The case has prompted a flurry of criticism from ICE officials, politicians and commenters on social media, all of whom portrayed the slaying as a preventable tragedy.
 
"Most of the blame should fall squarely on the shoulders of the San Francisco sheriff, because his department had custody of him and made the choice to let him go without notifying ICE," said Jessica Vaughan, director of policy studies at the Washington-based Center for Immigration Studies, which wants tougher immigration enforcement.
 
Rep. Bob Goodlatte, the Virginia Republican who chairs the House Judiciary Committee, blamed sanctuary practices and the Obama administration, saying: "The tragic murder of Kate Steinle once again underscores the need to end these reckless policies."

San Francisco Mayor Ed Lee released a statement Monday regarding the tragic death of Steinle.

In part, Mayor Lee's statement read, "I am deeply saddened by the tragic and senseless death of Kathryn Steinle. First and foremost, my thoughts and prayers are with Kathryn’s family and friends at this very difficult time. I have spoken with Kathryn’s family, and they would like everyone to remember their daughter for the wonderful person that she was..."

The statement continued, "There has been much discussion about San Francisco’s Sanctuary City Policy in the aftermath of Kathryn’s death. Let me be clear: San Francisco’s Sanctuary City Policy protects residents regardless of immigration status and is not intended to protect repeat, serious and violent felons. Our City’s policy helps immigrant and limited-English speaking communities where sometimes people fear and mistrust the criminal justice system." 

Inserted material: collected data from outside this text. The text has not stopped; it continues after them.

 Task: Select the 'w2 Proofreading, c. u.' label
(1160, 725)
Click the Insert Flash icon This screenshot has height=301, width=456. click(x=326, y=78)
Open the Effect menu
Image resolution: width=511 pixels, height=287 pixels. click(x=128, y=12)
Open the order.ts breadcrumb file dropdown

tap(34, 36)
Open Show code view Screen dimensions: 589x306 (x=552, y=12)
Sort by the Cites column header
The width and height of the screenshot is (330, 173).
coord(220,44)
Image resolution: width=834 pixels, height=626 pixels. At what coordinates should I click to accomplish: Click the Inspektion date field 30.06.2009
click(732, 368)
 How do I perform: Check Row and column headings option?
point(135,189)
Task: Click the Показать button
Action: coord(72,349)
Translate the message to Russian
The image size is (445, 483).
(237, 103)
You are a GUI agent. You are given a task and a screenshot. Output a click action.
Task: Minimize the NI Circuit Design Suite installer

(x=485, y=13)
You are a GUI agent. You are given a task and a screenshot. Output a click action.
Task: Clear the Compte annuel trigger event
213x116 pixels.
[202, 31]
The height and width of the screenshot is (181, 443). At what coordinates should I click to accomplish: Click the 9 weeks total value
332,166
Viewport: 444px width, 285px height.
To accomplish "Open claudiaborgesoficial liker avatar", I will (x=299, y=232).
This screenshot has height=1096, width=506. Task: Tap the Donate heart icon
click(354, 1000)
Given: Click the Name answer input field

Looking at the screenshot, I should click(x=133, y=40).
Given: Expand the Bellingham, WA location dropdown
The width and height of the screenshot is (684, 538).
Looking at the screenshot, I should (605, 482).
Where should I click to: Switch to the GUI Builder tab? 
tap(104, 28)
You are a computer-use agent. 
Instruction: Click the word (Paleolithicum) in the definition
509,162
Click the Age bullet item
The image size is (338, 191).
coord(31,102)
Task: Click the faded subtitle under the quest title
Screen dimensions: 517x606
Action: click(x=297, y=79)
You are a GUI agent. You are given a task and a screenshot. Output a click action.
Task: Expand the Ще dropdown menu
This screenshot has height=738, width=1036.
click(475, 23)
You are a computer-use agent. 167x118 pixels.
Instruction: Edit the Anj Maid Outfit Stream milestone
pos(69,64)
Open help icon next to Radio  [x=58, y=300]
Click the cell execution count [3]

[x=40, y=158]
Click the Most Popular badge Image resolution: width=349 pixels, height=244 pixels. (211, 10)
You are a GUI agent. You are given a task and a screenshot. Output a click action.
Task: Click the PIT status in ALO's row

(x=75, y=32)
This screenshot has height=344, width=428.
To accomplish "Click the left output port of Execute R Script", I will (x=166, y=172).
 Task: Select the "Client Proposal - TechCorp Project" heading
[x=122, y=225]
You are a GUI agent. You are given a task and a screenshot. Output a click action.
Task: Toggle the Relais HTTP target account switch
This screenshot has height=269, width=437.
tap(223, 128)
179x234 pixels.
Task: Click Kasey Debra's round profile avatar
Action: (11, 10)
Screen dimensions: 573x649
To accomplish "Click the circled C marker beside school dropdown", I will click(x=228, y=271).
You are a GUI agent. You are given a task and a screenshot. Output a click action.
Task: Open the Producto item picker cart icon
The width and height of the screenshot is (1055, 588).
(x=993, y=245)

California Attorney General Kamala Harris, a former San Francisco district attorney who is running for U.S. Senate, cautioned that when it comes to immigration, "our policy should not be informed by our collective outrage about one man's conduct."
 
Many other San Francisco politicians stayed quiet as mourners held a late morning vigil at Pier 14 on the downtown waterfront, where the 32-year-old Steinle was gunned down Wednesday, seemingly at random, during an evening stroll with her father and a family friend. She had recently moved to San Francisco.
 
While many cities have scaled back cooperation with ICE, few have gone as far as San Francisco.
 
For more than two decades, San Francisco has been considered a sanctuary for people in the U.S. illegally. 
 
The city's sanctuary law prohibits city employees from helping federal authorities with immigration investigations or arrests unless required by law or warrant. That said, the ordinance does not prohibit local law enforcement from informing ICE that they've arrested someone in the country illegally for a felony offense or who has prior felony convictions. 
 
In 2013, Mirkarimi's office started turning over fewer people under arrest to federal immigration authorities for deportation.
 
Mirkarimi on Monday stood behind the city's sanctuary law as a way to fight crime and promote trust. His office routinely ignores such federal immigration requests unless backed by an active warrant. He said ICE was aware of San Francisco's policy.
 
Earlier this year, Sanchez was released from federal prison -- where he had served a sentence for re-entering the country after deportation -- and turned over to the Sheriff's Department on an outstanding drug-related warrant. The San Francisco district attorney's office declined to prosecute what authorities said was a decade-old marijuana possession case, and Sanchez was freed on April 15.
 
Before he was set free, ICE had filed a so-called detainer with San Francisco authorities, asking to be informed if they intended to let him go, ICE spokeswoman Gillian Christensen said. But she said ICE was never notified.
 
"We're not asking local law enforcement to do our job," she said in a statement. "All we're asking is that they notify us when a serious foreign national criminal offender is being released to the street so we can arrange to take custody."
 
In the past 21 months, immigration authorities have issued more than 230,000 detainers, according to ICE. Since January 2014, law enforcement agencies around the country have failed to honor about 17,000 detainers, 61 percent of them in California, ICE said.